Kaya Celebi, Co-Founder & CEO, Guild
GUILD in the Next 12 Months
Right now, GUILD is in the phase that every early-stage company goes through but few describe honestly: building the network that makes the product work.
The AI layer is only as good as the data it operates on, which means the immediate priority is establishing deep relationships with manufacturers and getting enough real procurement data flowing through the system to start generating meaningful signal.
That’s less glamorous than the headline promises, but it’s the right order of operations. The worst thing GUILD could do right now is scale prematurely bring on manufacturers it can’t serve well, take on procurement work it can’t handle, and burn its reputation in a market where reputation is everything.
The best analog is the early days of any marketplace business: the product is only as good as the density on both sides of it, and density takes time.
Celebi has said publicly that he’s looking for the right manufacturing and supplier partners to build with deeply emphasis on “right” and “deeply.”

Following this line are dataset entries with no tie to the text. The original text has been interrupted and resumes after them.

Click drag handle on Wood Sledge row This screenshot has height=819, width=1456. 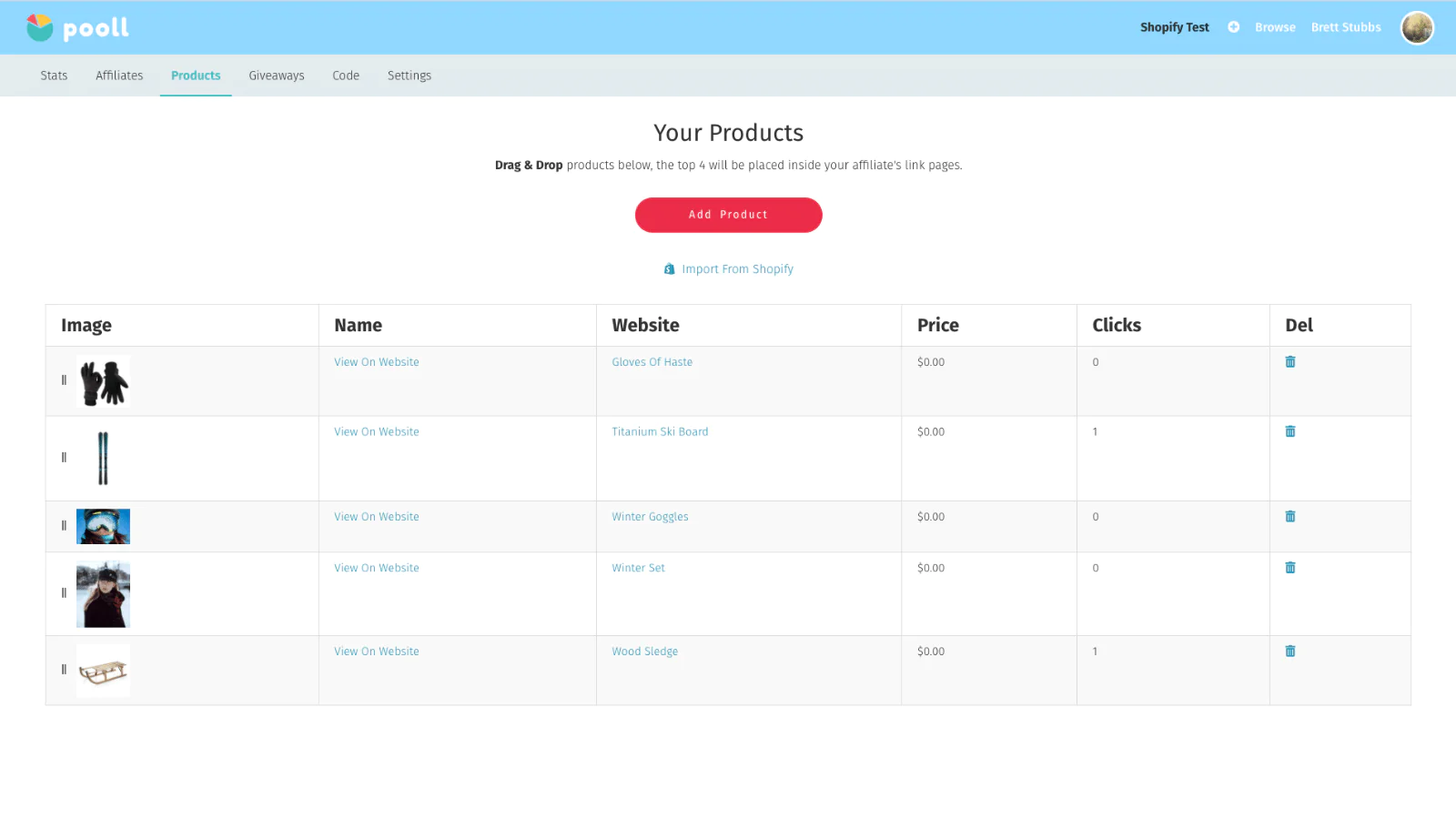(x=64, y=670)
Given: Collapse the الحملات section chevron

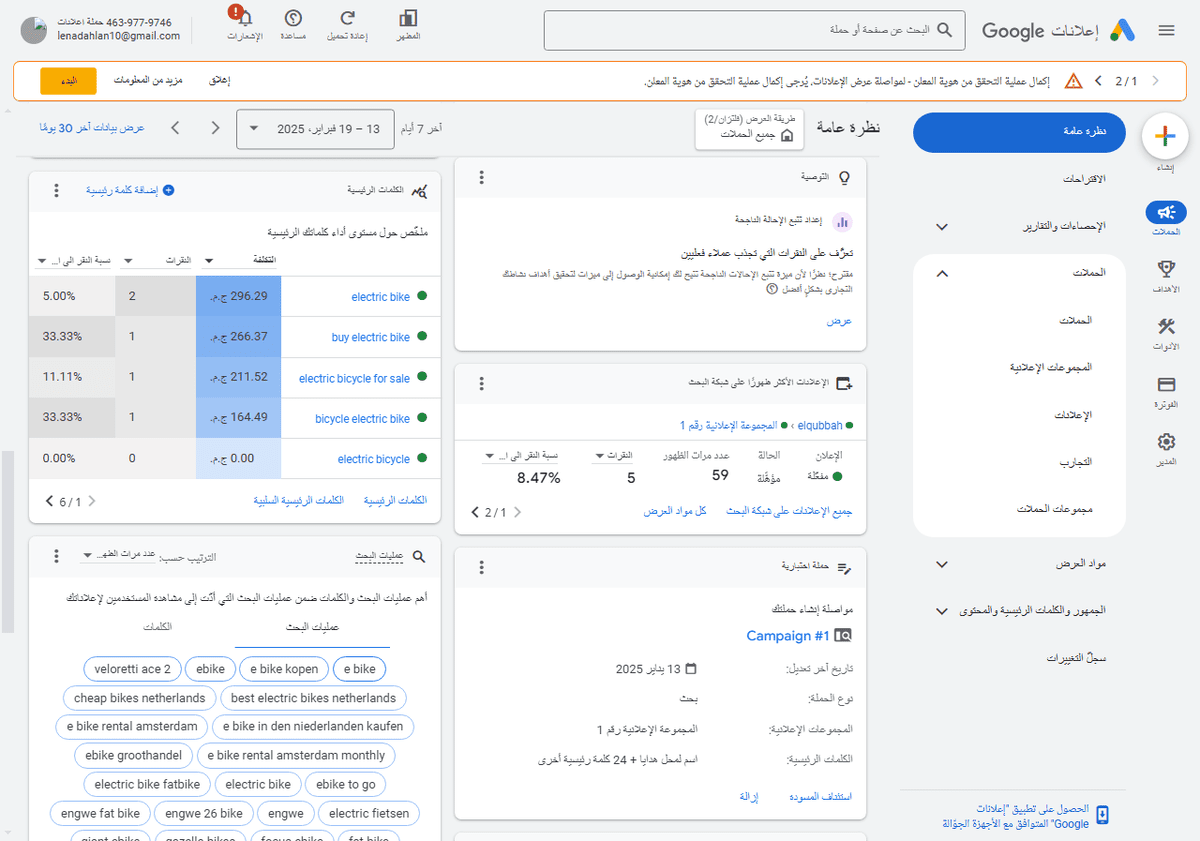Looking at the screenshot, I should pos(941,273).
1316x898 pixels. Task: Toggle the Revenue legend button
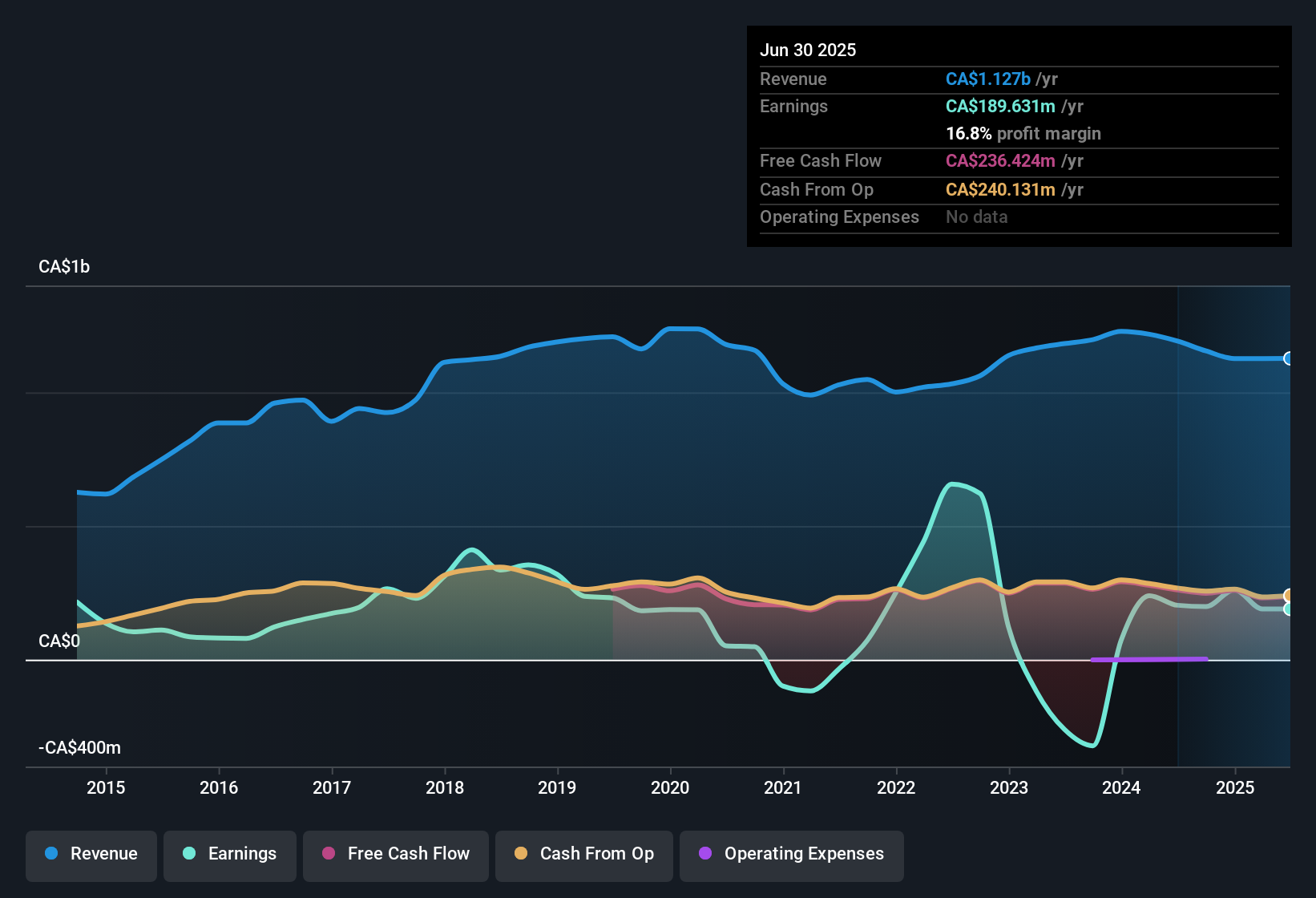91,854
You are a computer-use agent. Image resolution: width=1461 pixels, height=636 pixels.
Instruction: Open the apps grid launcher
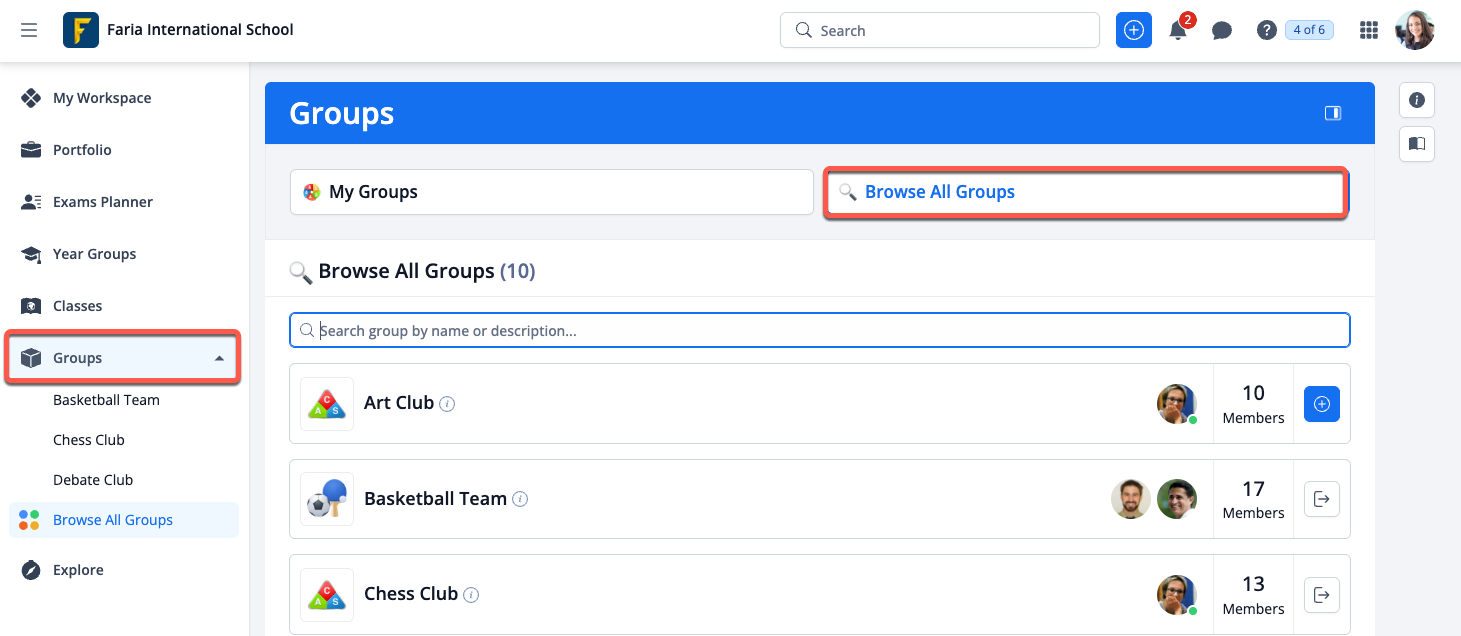coord(1369,30)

That suggests a measured approach to supply-side growth, which is encouraging. The risk in marketplace businesses is always the temptation to chase volume before value. If GUILD resists that temptation, it has a real shot at becoming the infrastructure layer it’s trying to be.
The defense industrial base has needed someone to build this for at least a decade. The technology has only recently been ready. The political and economic environment has only recently aligned. And a 25-year-old from Columbia with a Y Combinator stamp and a chip on his shoulder about how slow institutions move might be exactly the right person to try.
Or he might learn, the way most founders do, that the gap between a correct diagnosis and a working cure is wider than it looks from the outside. Either way, the attempt is worth watching.